Hash over
By Mark Stuertz
Copyright 1998 Dallas Observer
November 19, 1998
Butt ban?
Members of the Dallas Environmental Health Commission put the screws to the
restaurant industry late last week, and well they should. During a hearing
considering toughened city smoking regulations, representatives of the Greater
Dallas Restaurant Association and the Hotel/Motel Association of Greater Dallas
asserted that restaurants and
bars would suffer losses if tightened restrictions or an outright smoking ban
were enacted.

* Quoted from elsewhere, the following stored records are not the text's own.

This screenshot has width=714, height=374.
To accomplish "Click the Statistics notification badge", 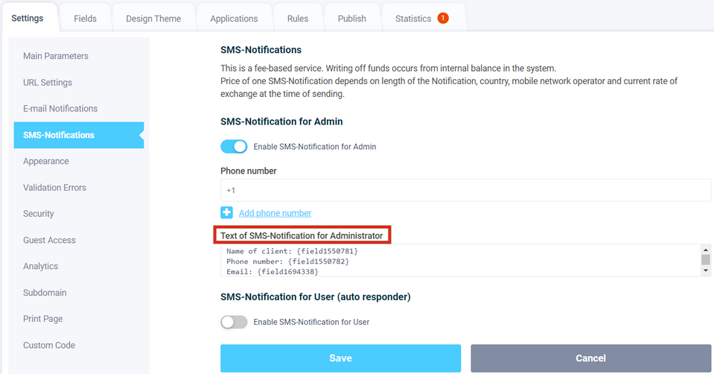I will pyautogui.click(x=443, y=18).
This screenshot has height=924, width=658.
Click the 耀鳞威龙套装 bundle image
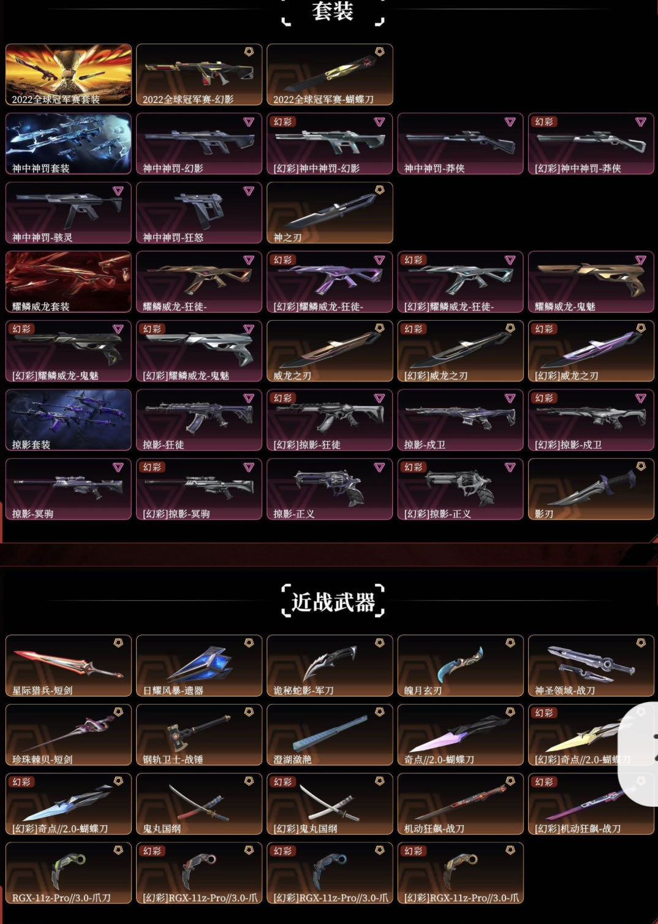coord(69,282)

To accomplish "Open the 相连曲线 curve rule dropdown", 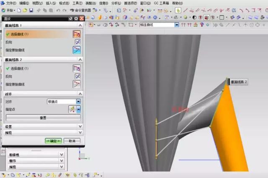I will pyautogui.click(x=176, y=25).
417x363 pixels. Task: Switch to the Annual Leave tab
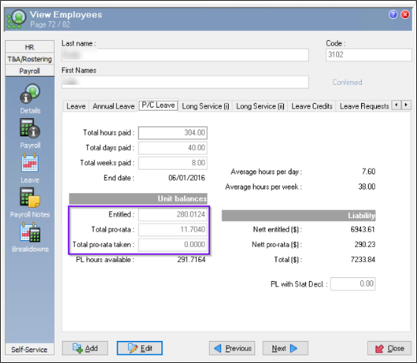coord(113,106)
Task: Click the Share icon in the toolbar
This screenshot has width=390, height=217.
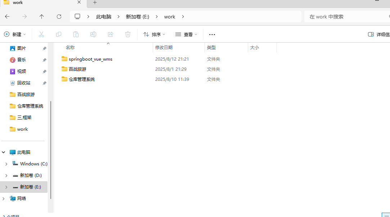Action: 111,34
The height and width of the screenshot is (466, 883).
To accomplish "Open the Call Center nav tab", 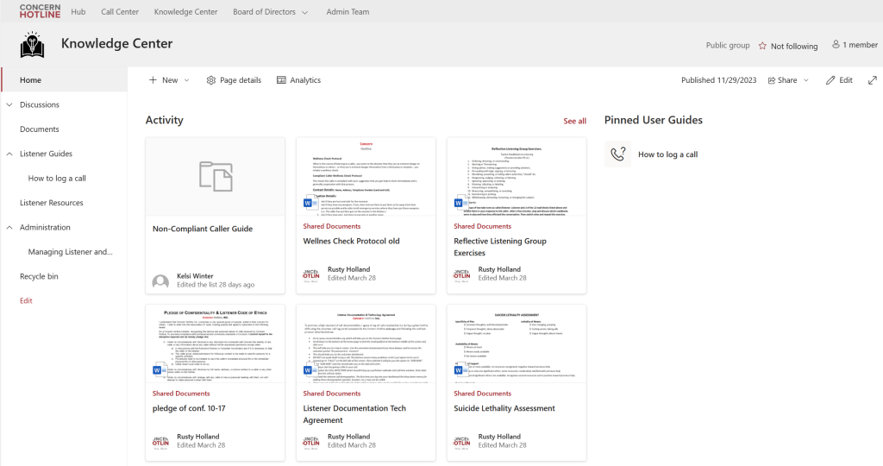I will pos(120,12).
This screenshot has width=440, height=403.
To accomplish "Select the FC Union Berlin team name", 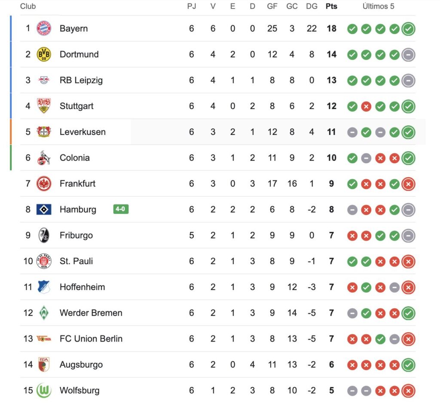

They added that their members have heard not a peep from
customers concerning problems with the current ordinance, which allows
restaurants to freely designate smoking and non-smoking sections.
But they offered no hard data to substantiate these claims, prompting prickly
quips from the commission.
"How often does a patron enter a restaurant and ask to be seated in a no-smoking
section and is told there is no seating available in no-smoking?" asked commission member
Richard Wasserman.
"If there's no data tracking that, then I think it's disingenuous to suggest
that there isn't a problem."
What's more disingenuous, however, is the kid-glove treatment commission
members applied to the Dallas Fresh Air Coalition, an ad-hoc organization of
health and community-interest groups that seeks to dramatically
tighten the city's smoking ordinance in the name of public health. Armed with
reams of evidentiary paper bolstering their contention that secondhand smoke is
a serious public health risk that
"voters" want regulated, the group offered a 1993 Environmental Protection Agency
report designating airborne smoke
a
"class A carcinogen" as the linchpin to their argument. This report is the justification for
public-place smoking bans nationwide. Yet in July, a federal judge struck down
the EPA's findings, essentially saying the agency reached a desired conclusion
before research began, and then doctored
established procedures to make sure the evidence conformed to that
conclusion--that is, secondhand smoke causes cancer. A recent seven-year,
seven-country World Health Organization study also found no statistically
significant health risks associated with secondhand smoke.
But such findings, while pointed out to the
commission, drew no scrutiny for Fresh Air, which shows you how aerodynamically
sound
junk science is in the world of lawmaking.
List watch
Treat yourself to an unusual, exuberant drink. The 1996 Guelbenzu Jardin, a
Grenache from the Navarra region adjoining the Rioja district in
Northern Spain, is rich in bright red fruit girded with spice that stretches
into lengthy finish with some grip. Find this relatively inexpensive wine on
lists at Cafe Madrid, Ketama, and De Tapas.